Der Mangel an Ressourcen ist nicht die einzige Herausforderung für Patienten: Für viele ist das Stigma zusätzlich zehrend. Emmersons Freunde necken ihn manchmal und sagen: „Wenn mal viel Zeit mit Kindergartenkindern verbringt, benimmt man sich wie sie. Wenn man häufig mit psychisch Erkrankten zusammen ist, ist man am Ende auch wie sie.“ Solche Aussagen zeigen laut Emmerson, wie stark psychische Erkrankungen noch immer missverstanden werden.

Rachel Corner/De Beeldunie
Harare, Simbabwe, 26.10.2016: Am Gedenktag für psychosoziale Gesundheit wird im Gefängnis gemeinsam getanzt, InsassInnen lesen persönliche Texte und Gedichte vor, Theaterstücke werden aufgeführt.

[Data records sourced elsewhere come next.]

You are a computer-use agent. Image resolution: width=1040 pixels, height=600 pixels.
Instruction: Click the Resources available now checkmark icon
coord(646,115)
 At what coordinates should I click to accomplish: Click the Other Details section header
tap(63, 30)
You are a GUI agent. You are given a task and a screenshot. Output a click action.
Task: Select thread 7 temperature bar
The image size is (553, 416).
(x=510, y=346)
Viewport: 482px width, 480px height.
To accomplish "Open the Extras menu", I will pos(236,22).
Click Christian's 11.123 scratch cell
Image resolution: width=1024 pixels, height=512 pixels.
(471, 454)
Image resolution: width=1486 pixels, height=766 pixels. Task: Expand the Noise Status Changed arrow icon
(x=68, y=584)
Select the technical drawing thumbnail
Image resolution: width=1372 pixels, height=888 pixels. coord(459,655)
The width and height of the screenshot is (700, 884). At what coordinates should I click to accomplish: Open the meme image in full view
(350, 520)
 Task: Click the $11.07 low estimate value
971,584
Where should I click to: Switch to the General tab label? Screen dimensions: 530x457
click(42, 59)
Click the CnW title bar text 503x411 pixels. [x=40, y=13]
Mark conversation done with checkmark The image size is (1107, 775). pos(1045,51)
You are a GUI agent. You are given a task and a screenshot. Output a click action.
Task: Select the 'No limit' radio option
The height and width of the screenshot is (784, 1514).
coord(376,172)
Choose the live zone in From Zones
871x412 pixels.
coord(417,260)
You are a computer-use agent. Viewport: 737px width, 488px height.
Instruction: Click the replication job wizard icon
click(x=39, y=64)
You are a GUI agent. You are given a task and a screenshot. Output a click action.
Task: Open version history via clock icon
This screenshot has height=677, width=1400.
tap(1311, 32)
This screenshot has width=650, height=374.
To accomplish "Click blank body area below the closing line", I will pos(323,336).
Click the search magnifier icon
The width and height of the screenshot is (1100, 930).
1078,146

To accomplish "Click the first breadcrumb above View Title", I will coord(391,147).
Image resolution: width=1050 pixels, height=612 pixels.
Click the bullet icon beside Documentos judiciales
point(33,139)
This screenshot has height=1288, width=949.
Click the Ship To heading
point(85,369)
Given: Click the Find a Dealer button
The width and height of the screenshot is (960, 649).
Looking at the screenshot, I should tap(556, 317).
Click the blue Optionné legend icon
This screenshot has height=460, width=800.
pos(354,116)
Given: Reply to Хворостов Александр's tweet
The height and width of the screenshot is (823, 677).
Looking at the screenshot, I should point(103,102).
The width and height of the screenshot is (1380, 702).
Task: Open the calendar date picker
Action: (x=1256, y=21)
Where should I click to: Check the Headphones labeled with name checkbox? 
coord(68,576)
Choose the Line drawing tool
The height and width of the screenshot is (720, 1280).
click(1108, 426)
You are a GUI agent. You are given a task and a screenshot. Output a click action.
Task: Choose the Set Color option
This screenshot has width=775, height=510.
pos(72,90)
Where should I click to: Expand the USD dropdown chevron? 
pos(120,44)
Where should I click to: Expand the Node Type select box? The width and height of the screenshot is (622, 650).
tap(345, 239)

Betreuung nah am Menschen statt stationär

„Man könnte denken, es sei wertlos oder würde nichts bringen, in einem Gefängnis zu arbeiten. Aber dann frage ich mich: Wenn nicht ich ins Gefängnis gehe, um Menschen mit psychischen Erkrankungen zu helfen, wer tut es sonst?“, erklärt Emmerson. „Mein Wunsch ist es, eine Verschiebung von institutionalisierten psychiatrischen Diensten zu gemeindenahen Gesundheitseinrichtungen für psychisch kranke Menschen zu bewirken. Ich möchte, dass Patienten psychologische Hilfe nahe am Wohnort erhalten und dass diese weniger institutionalisiert ist. Die beste Form der Behandlung bekommen Menschen mit psychischen Erkrankungen nicht von den  Experten in einem Gefängnis oder in einem Krankenhaus, sondern zu Hause und mit der Unterstützung ihrer Familie. "

Ärzte ohne Grenzen unterstützt seit Mai 2012 die Gefängnis- und Strafvollzugsanstalten von Simbabwe (Zimbabwe Prisons and Correctional Services, kurz ZPCS) bei der Diagnose, Behandlung und Betreuung der Insassen mit psychiatrischen Störungen. Auch Betroffene mit HIV/AIDS und Tuberkulose werden sowohl im Männer- als auch Frauen-Trakt des Hochsicherheitsgefängnisses Chikurubi versorgt. Die Organisation unterstützt auch acht weitere ausgewählte Haftanstalten in der Region Mashonaland mit Fortbildungsmaßnahmen im Bereich psychosozialer Betreuung.

Im Oktober 2015 eröffnete Ärzte ohne Grenzen ein Programm für psychologische Hilfe in der psychiatrischen Abteilung des Zentralkrankenhauses in Harare. Die Organisation errichtete eine Ambulanz und renovierte die Frauen- und Männer-Station für akute und chronische Fälle mit 100 Betten. Ärzte ohne Grenzen bietet auch nach der Entlassung aus der stationären Betreuung eine gemeindenahe psychiatrische Versorgung an, indem ein Team die PatientInnen begleitet und sie in einer nahegelegenen Einrichtung in Harare versorgt.